Le registraire de district n'est pas tenu de verser d'indemnité au titre de perte, de dommage ou de dépossession découlant :

a) de la violation d'une fiducie explicite, implicite ou judiciaire par le propriétaire;

b) de la passation irrégulière d'un instrument pour le compte d'une corporation ou l'absence de capacité d'une corporation pour faire des opérations à l'égard du domaine ou de l'intérêt visé, pour passer un instrument enregistré ou en tirer profit;

c) de la violation d'une obligation fiduciaire par un exécuteur testamentaire, un administrateur ou un fiduciaire, ou de la prévarication de la part de l'un d'eux.

Règlement à l'amiable

191

Lorsqu'aux termes de la présente loi le registraire de district est, ou peut être, tenu responsable de la perte ou des dommages que subit une personne, et que la réclamation y relative est juste et raisonnable, le ministre des Finances peut, bien qu'aucune instance ne soit introduite, payer le montant de la réclamation sur le Fonds d'indemnisation. Une telle réclamation ne peut toutefois être payée que si le ministre des Finances est autorisé à le faire par les rapports du procureur général, du registraire général et du registraire de district, conseillant le paiement.

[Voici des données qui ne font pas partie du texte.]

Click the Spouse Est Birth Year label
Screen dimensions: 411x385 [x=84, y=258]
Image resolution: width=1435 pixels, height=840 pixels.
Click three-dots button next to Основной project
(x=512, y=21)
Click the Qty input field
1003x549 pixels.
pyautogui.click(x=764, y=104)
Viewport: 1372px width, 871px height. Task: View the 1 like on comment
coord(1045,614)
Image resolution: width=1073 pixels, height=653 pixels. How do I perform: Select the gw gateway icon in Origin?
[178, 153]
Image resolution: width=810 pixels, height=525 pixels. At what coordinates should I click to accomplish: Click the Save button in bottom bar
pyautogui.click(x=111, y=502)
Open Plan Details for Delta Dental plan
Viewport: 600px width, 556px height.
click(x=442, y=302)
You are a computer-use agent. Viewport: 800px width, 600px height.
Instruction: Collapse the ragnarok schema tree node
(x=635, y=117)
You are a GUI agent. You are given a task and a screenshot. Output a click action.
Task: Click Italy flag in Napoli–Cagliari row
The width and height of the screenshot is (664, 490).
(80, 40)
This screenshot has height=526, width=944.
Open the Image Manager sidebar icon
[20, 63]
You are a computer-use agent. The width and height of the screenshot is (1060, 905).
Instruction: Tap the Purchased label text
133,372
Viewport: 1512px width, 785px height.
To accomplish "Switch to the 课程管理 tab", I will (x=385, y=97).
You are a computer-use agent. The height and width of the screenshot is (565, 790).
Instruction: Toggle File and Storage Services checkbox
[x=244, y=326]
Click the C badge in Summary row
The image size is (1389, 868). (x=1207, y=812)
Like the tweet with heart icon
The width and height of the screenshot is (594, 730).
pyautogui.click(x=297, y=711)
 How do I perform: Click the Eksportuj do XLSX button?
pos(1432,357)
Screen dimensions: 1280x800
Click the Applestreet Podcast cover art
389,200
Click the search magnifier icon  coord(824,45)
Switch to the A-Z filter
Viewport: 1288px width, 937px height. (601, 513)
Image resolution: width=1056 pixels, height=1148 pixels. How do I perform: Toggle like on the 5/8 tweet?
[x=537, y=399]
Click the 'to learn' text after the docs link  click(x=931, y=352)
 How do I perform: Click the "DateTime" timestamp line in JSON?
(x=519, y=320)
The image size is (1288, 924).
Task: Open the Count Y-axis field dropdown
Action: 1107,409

Connaissance de la réclamation

192

Aucune instance ne peut être introduite contre le registraire de district lorsque celui-ci a délivré un avis, ou lorsqu'il en a donné un, aux termes de l'article 79, si le demandeur à l'instance ou la personne de laquelle tient son droit d'action a reçu signification d'un avis ou, à défaut de signification, savait que le registraire de district était sur le point soit d'assujettir à la présente loi le bien-fonds à l'égard duquel l'instance est introduite, soit de commettre un acte par suite duquel le demandeur prétend avoir été lésé.

DISPOSITIONS GÉNÉRALES

Peines

193

Commet une infraction et se rend passible pour chaque infraction, sur déclaration sommaire de culpabilité, d'une amende d'au moins 50 $ et d'au plus 500 $ et, à défaut de paiement, d'une peine d'emprisonnement d'au moins un mois et d'au plus six mois, quiconque, selon le cas :

a) fait sciemment une fausse déclaration dans le cadre d'une opération foncière régie par la présente loi;

b) dissimule sciemment au registraire de district un document, un fait ou un renseignement essentiel, ou aide, concourt ou contribue à sa dissimulation;

c) procure frauduleusement un certificat de titre, un instrument ou une inscription dans le registre, ou la rature ou la modification d'une inscription dans le registre, ou concourt à son obtention frauduleuse;

d) refuse ou néglige sciemment de produire un instrument ou de permettre qu'il soit inspecté à la demande du registraire de district;

e) refuse ou néglige sciemment de donner un renseignement ou une explication que la présente loi l'oblige à donner;

f) induit en erreur ou trompe sciemment une personne autorisée par la présente loi à obtenir une explication ou un renseignement concernant un bien-fonds ou le titre d'un bien-fonds à l'égard duquel l'enregistrement d'une opération ou d'une transmission est projeté;

g) est partie ou concourt à un acte frauduleux de quelque nature que ce soit dans une affaire se rapportant à l'application de la présente loi.

Effets des déclarations

194

Les déclarations signées par leur auteur et faites à un document dont la forme est prescrite par règlement emportent les mêmes effets que s'il s'agissait de déclarations sous serment, d'affidavits ou de déclarations solennelles faites aux termes de la Loi sur la preuve au Manitoba.

Réglementation

195

Sous réserve de l'approbation du lieutenant-gouverneur en conseil, le registraire général peut par règlement :

a) prescrire les formules d'application de la présente loi;

b) fixer les droits payables aux termes de la présente loi ou de toute autre loi;

c) régir les questions accessoires reliées aux dispositions de la présente loi.